Repeat programming is rarely something to write home about, unless it’s Riccardo Muti conducting the CSO in Verdi’s Requiem. The venerable Verdian has a knack for drawing world-renowned singers stateside for the operatic mass, and November’s riveting performance may have boasted the best cast yet. Mezzo-soprano Daniela Barcellona, tenor Piotr Beczała, and bass Dmitry Belosselskiy cut dramatic figures onstage, but it was soprano—and Muti protégé—Vittoria Yeo, making her CSO debut, whose understated intensity stole the evening. (Hannah Edgar)

Honorable Mentions

Even with an emphasis on marketing-driven programming that continues to dwell unduly on Beethoven, Mozart, Tchaikovsky and Rachmaninoff, the Chicago Symphony Orchestra had many great nights in the past year. 

Under Riccardo Muti there was Schubert’s Mass in E flat, which marked the 60th anniversary of the CSO Chorus in style. Rimsky-Korsakov’s Sheherezade spotlighted the brilliance of the CSO’s principals in what is one of the greatest concertos for orchestra ever written. Also, Muti led an impassioned take on Hindemith’s Mathis der maler symphony, as well as a haunting performance of Chausson’s Poéme de l’amour et de la mer with French mezzo Clementine Margaine.

Among CSO guest conductors, Mahler symphony performances by Manfred Honeck (No. 5) and Esa-Pekka-Salonen (No. 9) stood out, as did violinist Leonidas Kavakos’s blazing Shostakovich, and the powerful world premiere of Bruno Mantovani’s Threnos under Marin Alsop.

Other highlights: Maria Agresta’s Mimi in La Boheme and Matthew Polenzani in the title role of Idomeneo, both at Lyric Opera; Music of the Baroque’s St.

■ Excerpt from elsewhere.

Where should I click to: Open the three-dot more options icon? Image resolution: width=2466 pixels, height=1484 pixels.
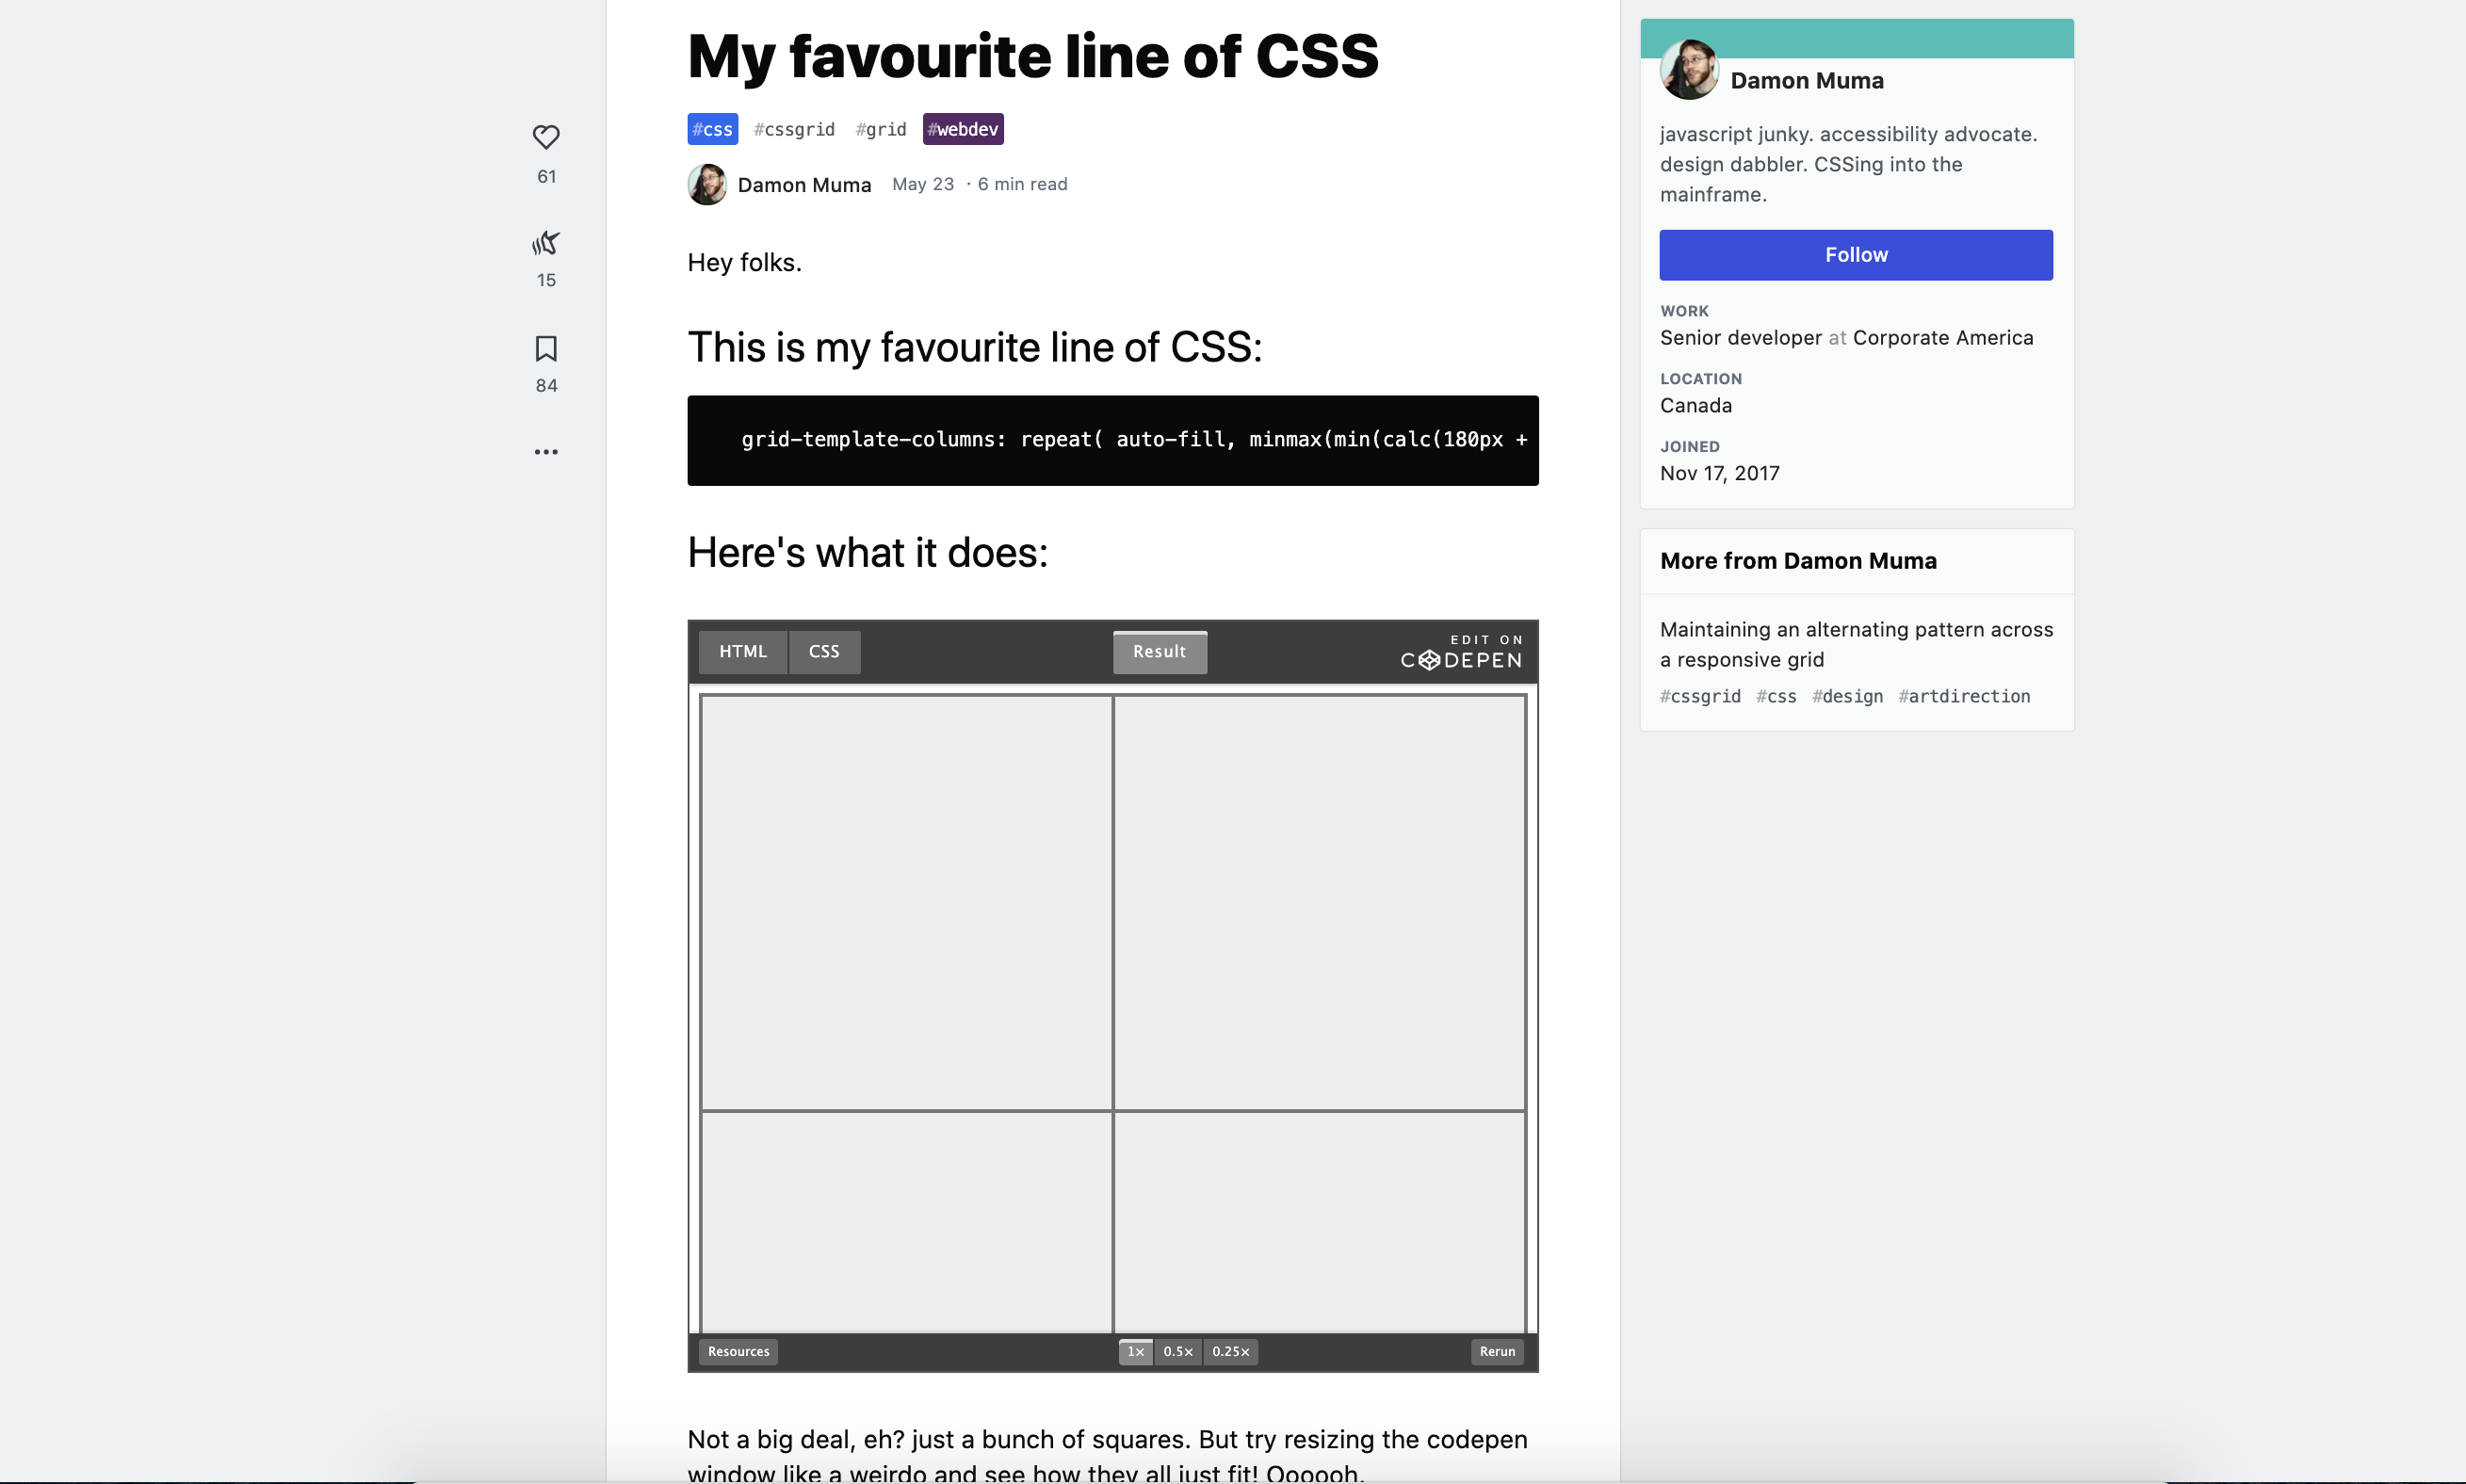[546, 451]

John Passion; Kevin Puts’ Elizabeth Cree and Tchaikovsky’s Iolanta at Chicago Opera Theater; Lyric Opera’s I Puritani; and Walton’s Belshazzar’s Feast from Carlos Kalmar and the Grant Park Orchestra.

Also Dal Niente’s presentation of Michael Hersch’s bleak yet compelling On the Threshold of Winter; Evgeny Kissin and the Emerson Quartet; UC/Contempo’s Earth Day program with ICE; MusicNOW’s program of American works in well-matched galleries at the Art Institute; and the Silesian Quartet’s survey of 20th century Polish composers in the Chicago Philharmonic’s Polish Festival.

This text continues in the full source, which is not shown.